Tahunya itu santai. Namun santainya tidak tahu orang. Cukup berlebihan.
Gus Fajar berdiri, namun aku tetap terduduk. Sudah terlalu nyaman untuk duduk. Jadi yang aku perlukan cuman cukup menatap lalu membiarkan Gus Fajar berbicara.
"Waalaikum salam..., ada apa?"
"Gus..., Bagaimana kita bagi pelatihnya.., aku akan melatih Santri Putra dan sameannya Gus, tetap ngelatih Santri Putri sini..., bagaimana Gus?"
Aku tercekat mendengar itu. Kok tadi tidak bilang-bilang kalau ada dua babak. Atau aku yang kurang tau informasi?
"lho..., yang mau tampil nanti itu dua babak? atau bagaimana?"
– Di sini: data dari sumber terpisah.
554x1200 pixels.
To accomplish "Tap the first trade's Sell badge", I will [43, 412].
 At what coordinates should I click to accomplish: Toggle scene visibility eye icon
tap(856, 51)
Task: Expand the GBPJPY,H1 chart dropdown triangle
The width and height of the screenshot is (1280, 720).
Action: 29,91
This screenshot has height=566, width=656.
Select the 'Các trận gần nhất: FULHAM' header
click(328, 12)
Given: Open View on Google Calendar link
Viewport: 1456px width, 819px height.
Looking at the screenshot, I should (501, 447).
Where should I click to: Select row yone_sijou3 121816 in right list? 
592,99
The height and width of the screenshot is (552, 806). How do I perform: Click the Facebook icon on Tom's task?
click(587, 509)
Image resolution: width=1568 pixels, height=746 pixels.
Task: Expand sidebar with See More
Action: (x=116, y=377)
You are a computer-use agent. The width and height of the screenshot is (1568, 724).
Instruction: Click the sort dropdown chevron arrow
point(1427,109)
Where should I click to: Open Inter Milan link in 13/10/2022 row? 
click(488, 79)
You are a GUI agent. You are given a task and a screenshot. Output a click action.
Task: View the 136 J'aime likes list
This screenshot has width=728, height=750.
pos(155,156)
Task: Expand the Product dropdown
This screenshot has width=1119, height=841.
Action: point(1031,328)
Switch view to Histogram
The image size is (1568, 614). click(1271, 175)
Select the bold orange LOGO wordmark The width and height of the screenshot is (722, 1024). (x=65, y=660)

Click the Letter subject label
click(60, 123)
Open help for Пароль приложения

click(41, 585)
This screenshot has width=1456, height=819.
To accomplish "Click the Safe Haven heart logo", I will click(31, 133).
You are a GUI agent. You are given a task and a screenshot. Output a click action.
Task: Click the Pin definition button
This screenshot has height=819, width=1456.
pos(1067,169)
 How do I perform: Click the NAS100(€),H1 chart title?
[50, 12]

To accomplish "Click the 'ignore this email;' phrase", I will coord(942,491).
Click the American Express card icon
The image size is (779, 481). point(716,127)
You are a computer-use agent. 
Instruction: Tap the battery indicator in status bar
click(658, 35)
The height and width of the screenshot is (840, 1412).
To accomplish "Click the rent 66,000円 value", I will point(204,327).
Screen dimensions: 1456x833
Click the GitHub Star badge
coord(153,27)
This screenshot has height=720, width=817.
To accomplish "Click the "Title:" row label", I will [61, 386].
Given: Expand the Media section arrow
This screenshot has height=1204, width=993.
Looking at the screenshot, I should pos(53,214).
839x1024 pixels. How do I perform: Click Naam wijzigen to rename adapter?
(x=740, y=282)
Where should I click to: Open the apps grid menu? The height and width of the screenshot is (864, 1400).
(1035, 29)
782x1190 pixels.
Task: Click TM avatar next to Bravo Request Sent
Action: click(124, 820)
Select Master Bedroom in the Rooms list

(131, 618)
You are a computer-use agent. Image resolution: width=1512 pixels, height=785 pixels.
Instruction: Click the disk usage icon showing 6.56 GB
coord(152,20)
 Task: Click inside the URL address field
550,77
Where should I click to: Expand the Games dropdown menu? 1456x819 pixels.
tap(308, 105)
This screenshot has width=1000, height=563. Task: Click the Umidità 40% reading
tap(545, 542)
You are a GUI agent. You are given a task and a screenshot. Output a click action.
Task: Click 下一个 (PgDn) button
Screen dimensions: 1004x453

Aku beranjak dari tempat, menghadap ke depan Gus Fajar tepat selisih dua langkah darinya.
"Kan sudah di umumin Cak Rojak kalau tampilnya dua babak dan itu dalam satu hari yang sama. Kan sudah disampaikan di Grup..."
Ku lirik sejenak para Santriwati yang aku latih itu, mereka seperti ikut tercengang melihat aksi kami. Yang saling berbicara serius.
Aku sebagai Gus, tahu tentang bagaimana kehidupan para Santri. Yang terkadang spaneng dalam pembelajaran baik maknai kitab ataupun pelajaran sekolah formal yang lain.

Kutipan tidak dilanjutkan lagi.